Syracuse, N.Y., a 2011 winner of a Smarter Cities Challenge Grant, sought IBM's help with the problem of foreclosures. Exacerbated by an exodus of jobs and population to surrounding suburbs, foreclosures lead to properties moving off the tax rolls and ending up in the city's hands. Stephanie Miner, elected mayor in 2009, wanted a data system that could predict the properties most likely to go off the tax rolls before the city faced the problem.
A prototype "Vacant Property Predictive System of Systems" designed by IBM used available housing and tax-roll data and turned up some interesting correlations, according to IBM.
"The smaller the lot size, the more likely it was to be abandoned, and we also found that male heads of household in the city were more likely to have a problem with poverty," Ari Fishkind, an IBM spokesperson told InformationWeek.

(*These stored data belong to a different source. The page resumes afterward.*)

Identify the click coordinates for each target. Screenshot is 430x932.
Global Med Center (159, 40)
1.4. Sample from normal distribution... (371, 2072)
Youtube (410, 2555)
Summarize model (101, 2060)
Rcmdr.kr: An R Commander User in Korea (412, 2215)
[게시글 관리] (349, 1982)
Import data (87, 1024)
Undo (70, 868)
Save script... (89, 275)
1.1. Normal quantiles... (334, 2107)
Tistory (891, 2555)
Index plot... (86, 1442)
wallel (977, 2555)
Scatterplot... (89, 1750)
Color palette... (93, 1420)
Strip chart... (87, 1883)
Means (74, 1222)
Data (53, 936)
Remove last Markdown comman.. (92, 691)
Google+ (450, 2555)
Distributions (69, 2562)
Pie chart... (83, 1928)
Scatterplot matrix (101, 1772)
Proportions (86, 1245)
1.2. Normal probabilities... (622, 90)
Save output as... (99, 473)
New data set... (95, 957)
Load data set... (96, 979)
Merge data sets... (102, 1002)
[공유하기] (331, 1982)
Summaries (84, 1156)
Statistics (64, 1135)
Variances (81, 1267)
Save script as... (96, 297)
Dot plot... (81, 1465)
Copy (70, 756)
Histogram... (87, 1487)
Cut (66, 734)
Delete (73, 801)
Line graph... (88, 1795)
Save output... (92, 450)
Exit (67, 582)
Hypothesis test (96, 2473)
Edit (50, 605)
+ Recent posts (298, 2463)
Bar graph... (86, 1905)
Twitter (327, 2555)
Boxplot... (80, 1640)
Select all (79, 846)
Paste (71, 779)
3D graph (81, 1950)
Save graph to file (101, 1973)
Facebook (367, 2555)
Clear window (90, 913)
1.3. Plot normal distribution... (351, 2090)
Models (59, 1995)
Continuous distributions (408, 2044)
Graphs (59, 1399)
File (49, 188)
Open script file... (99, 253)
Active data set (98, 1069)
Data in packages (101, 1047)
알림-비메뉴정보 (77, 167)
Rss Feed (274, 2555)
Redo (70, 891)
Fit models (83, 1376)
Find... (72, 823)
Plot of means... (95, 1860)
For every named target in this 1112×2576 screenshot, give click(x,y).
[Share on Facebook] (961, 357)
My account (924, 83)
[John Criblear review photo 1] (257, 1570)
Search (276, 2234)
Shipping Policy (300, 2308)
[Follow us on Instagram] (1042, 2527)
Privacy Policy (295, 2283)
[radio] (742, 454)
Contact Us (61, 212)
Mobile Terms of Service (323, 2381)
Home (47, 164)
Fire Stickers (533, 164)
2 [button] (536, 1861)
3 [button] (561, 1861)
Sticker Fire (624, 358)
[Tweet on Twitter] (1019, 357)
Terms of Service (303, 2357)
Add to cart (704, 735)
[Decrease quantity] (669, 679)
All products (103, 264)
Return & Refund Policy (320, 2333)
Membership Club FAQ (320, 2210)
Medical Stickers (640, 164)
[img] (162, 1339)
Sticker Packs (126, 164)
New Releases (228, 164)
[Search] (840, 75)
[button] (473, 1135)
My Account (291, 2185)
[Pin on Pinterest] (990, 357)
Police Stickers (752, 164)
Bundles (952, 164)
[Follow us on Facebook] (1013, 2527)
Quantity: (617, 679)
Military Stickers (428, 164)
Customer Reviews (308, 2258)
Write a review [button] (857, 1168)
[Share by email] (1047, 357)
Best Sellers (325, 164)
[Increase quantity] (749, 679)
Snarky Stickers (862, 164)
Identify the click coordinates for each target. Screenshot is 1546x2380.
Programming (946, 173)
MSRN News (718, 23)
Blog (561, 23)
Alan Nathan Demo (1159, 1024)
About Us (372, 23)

The predictive system performs "situational analysis" whereby recommendations are prioritized based on the state of the surrounding neighborhood and the likelihood that individual vacancies might tip neighborhoods into a distressed state, according to IBM.
"We're moving from having a sense of what's important for neighborhoods and housing to putting in a system in place where we actually have objective data so we can prevent vacancies and bring properties back online," said Mayor Miner in a video about the city's Challenge Grant project.